Funding Calculations

 
  • The five-year period to liquidate a new solvency deficiency determined in the solvency relief report may be extended to a period not to exceed 10 years (the extended liquidation period).
  •  
  • For non-JSPPs that elected Option 1 and for JSPPs, the extended liquidation period will begin on a date not later than 12 months after the valuation date of the solvency relief report and may be extended to a period not to exceed 10 years after that date.
  •  
  • For the purpose of determining the new solvency deficiency in the solvency relief report, the calculation of the solvency asset adjustment under section 1.2(1)(d) of the Regulation will include the present value of special payments in respect of any going concern unfunded liability scheduled for payment between the valuation date and the end of the extended liquidation period.
  •  
  • Any gains in subsequent solvency valuations can be used to reduce or eliminate the amount of monthly solvency special payments determined in the solvency relief report.

Amendments

 
  • If the plan is amended to increase pension benefits or ancillary benefits, any resulting increase in the going concern unfunded liability shall be liquidated over 5 years beginning on the valuation date of the report in which the increase in the going concern unfunded liability was determined.
  •  
  • For a JSPP, the resulting increase in the going concern unfunded liability shall be liquidated over 5 years beginning not later than 12 months after the valuation date of the report in which the increase in the going concern unfunded liability was determined.
  •  
  • This accelerated funding requirement continues to apply for plan amendments that have an effective date before the date on which the remainder of the extended liquidation period equals 5 years.

Member Consent

 
  • There is no consent requirement for jointly governed plans.
  •  
  • All eligible members, eligible former members and bargaining agents must be sent an information statement.

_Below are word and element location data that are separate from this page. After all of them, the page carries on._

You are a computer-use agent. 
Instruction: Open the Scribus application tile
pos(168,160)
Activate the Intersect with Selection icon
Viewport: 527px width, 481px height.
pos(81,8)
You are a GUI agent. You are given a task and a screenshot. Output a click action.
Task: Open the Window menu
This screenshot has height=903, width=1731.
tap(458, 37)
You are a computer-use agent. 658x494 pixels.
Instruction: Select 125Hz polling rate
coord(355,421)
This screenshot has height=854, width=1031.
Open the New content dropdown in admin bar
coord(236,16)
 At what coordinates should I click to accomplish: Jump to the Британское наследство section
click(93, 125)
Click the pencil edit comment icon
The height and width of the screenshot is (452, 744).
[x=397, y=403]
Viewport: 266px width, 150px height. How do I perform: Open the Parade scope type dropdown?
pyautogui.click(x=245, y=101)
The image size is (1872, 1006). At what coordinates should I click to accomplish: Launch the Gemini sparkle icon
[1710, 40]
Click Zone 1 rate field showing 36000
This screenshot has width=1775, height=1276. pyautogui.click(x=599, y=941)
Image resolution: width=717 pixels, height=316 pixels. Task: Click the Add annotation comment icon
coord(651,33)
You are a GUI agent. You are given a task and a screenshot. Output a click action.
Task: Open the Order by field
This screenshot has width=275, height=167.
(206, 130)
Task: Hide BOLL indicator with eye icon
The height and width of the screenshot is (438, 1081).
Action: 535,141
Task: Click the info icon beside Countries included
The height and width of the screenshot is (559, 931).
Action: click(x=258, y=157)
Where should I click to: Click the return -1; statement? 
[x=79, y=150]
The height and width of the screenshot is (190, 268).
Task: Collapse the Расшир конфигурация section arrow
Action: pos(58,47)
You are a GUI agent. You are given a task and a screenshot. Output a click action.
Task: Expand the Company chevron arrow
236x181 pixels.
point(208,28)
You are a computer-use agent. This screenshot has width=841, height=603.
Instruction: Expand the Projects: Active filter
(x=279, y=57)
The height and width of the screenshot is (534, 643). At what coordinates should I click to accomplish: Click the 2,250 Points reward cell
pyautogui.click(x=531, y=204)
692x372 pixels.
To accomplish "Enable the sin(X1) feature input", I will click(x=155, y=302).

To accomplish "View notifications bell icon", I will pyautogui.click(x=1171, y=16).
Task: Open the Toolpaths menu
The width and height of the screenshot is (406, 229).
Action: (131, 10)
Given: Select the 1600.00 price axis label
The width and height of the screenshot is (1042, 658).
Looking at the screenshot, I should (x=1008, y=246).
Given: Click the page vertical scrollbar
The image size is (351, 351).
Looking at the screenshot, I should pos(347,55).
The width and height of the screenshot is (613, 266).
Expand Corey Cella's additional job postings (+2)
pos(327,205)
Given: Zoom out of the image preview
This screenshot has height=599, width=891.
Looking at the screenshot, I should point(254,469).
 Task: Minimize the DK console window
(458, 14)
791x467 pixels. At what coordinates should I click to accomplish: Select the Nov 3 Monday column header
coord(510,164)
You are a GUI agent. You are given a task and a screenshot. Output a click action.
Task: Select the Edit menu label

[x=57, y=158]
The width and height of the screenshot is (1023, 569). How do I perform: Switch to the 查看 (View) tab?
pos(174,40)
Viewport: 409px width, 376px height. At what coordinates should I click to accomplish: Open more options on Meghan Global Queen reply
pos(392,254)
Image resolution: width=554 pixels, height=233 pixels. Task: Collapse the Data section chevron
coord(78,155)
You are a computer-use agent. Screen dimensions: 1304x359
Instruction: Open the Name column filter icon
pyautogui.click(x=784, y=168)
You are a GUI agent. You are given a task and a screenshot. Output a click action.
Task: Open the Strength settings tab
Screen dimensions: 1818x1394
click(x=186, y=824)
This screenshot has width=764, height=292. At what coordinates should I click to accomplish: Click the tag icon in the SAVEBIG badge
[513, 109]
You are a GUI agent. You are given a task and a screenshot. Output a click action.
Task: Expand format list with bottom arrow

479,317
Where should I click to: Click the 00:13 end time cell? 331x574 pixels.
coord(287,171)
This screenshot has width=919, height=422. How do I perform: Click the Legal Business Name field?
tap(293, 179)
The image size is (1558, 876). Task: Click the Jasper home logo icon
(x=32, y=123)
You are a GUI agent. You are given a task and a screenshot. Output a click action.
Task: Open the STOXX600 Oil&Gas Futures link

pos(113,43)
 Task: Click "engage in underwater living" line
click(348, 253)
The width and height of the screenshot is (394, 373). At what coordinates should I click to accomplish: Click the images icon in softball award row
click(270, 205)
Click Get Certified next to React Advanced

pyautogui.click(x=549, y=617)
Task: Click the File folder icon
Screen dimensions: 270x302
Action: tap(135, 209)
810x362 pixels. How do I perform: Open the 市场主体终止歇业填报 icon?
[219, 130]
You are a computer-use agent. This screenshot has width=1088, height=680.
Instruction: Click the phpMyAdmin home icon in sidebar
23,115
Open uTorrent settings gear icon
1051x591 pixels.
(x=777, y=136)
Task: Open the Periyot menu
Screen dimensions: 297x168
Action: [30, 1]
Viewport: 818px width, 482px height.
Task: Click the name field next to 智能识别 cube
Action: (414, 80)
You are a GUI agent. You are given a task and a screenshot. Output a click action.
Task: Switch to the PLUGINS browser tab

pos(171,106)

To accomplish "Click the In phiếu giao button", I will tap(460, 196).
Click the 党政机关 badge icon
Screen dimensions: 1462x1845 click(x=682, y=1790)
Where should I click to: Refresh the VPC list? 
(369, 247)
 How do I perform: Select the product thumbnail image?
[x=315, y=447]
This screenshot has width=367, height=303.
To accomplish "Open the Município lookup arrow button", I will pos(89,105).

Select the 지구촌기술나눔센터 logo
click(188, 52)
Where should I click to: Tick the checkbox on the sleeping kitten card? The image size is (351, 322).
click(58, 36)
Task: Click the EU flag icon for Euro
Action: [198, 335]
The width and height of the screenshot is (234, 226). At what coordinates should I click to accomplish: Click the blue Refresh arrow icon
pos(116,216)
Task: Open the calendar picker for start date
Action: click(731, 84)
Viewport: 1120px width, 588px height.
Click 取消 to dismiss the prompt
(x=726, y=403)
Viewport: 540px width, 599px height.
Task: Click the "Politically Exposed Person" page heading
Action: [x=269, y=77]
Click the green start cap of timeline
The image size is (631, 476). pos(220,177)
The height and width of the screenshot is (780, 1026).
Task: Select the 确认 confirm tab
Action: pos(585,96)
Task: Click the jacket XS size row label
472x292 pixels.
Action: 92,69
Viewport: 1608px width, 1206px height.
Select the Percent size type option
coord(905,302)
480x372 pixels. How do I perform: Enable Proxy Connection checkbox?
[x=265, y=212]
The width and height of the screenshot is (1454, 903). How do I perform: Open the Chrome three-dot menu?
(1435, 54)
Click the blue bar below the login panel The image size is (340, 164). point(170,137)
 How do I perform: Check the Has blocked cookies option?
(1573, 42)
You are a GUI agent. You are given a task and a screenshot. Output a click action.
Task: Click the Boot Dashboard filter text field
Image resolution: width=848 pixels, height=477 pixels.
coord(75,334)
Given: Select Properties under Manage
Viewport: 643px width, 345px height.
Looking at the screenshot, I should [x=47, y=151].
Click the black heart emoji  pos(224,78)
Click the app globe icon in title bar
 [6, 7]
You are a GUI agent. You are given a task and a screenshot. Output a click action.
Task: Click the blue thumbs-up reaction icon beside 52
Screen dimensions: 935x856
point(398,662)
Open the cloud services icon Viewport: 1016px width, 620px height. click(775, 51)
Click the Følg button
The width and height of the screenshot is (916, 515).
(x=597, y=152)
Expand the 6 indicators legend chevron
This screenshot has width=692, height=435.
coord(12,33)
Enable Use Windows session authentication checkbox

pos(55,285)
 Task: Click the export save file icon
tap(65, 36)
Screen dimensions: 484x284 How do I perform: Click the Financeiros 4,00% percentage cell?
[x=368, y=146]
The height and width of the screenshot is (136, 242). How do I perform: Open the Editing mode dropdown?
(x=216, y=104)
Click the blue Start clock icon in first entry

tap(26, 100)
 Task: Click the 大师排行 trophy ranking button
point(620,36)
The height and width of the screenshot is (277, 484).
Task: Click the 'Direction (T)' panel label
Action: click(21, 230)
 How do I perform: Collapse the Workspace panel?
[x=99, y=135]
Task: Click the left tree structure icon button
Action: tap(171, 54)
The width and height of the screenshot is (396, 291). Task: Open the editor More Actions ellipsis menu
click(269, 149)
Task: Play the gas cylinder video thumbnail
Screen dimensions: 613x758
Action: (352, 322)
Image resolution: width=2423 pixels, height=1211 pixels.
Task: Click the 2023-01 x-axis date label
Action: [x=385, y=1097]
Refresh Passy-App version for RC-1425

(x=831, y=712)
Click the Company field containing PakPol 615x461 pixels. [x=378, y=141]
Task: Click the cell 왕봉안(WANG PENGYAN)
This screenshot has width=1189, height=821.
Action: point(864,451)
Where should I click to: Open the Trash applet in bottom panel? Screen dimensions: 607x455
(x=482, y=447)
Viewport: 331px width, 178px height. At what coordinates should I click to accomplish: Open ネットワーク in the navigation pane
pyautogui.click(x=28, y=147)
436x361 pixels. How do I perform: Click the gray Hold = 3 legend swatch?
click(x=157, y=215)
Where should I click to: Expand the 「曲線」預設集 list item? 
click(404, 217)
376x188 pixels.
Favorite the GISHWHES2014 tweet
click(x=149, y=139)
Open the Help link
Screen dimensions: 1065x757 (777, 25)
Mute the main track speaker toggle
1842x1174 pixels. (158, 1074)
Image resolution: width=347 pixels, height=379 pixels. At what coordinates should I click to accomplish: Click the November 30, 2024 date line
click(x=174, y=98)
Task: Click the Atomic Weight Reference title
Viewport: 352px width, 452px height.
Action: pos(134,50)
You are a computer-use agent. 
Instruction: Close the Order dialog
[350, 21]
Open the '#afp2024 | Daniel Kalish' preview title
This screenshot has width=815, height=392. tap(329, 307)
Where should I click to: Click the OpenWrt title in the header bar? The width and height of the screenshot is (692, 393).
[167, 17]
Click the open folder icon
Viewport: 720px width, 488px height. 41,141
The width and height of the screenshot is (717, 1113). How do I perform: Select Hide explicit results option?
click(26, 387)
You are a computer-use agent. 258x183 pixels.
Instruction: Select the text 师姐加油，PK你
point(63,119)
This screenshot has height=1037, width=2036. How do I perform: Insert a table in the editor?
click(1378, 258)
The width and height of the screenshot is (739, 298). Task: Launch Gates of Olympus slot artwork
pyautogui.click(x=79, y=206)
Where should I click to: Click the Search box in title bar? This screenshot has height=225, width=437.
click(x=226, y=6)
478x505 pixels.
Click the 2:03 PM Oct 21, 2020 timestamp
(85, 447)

Detailed information on the content is set out in the Regulation.
  •  
  • For plans which are not jointly governed, the plan administrator that proposes to elect option 3 may not proceed if more than 1/3 of the eligible members and eligible former members oppose the election. Eligible members and eligible former members who die or transfer their entire entitlement from the plan between the date of the solvency relief report and the date the information forms are sent are not included in the election.
  •  
  • If the eligible members are represented by a bargaining agent, the bargaining agent may cast a ballot on behalf of the eligible members it represents within 45 days. Eligible members who become eligible former members between the date of the solvency relief report and the date the information forms are sent would be represented by the collective bargaining agent for the purpose of determining consent.
  •  
  • Notice of Objection Forms
  •  
    • Who Gets the Notice - eligible members who are not represented by a bargaining agent, eligible former members, and all bargaining agents at the time the information statement is sent 
    • Content - set out in section 5.7 of the Regulation 
    • Timing for Responding to Notice of Objection - no less than 45 days after the information statement is sent by the administrator 
    • Deemed Consent - if the number of objections confirms that not more than one-third of the eligible members and the eligible former members object, the extension of the five year period will proceed

Enhanced Notice Requirements

 
  • The plan administrator must provide enhanced notice to the eligible members and the eligible former members of the plan within 60 days of the start of the payments required under the solvency relief report.
  •  
  • The notice has more required information than Options 1 and 2, as set out in the Regulation.
  •  
  • Until the end of the extended liquidation period, additional information must also be provided to all eligible members and eligible former members within six months after each plan fiscal year in which a valuation report is filed.
  •  
  • For eligible members, this additional information may be included with their regular annual pension statement.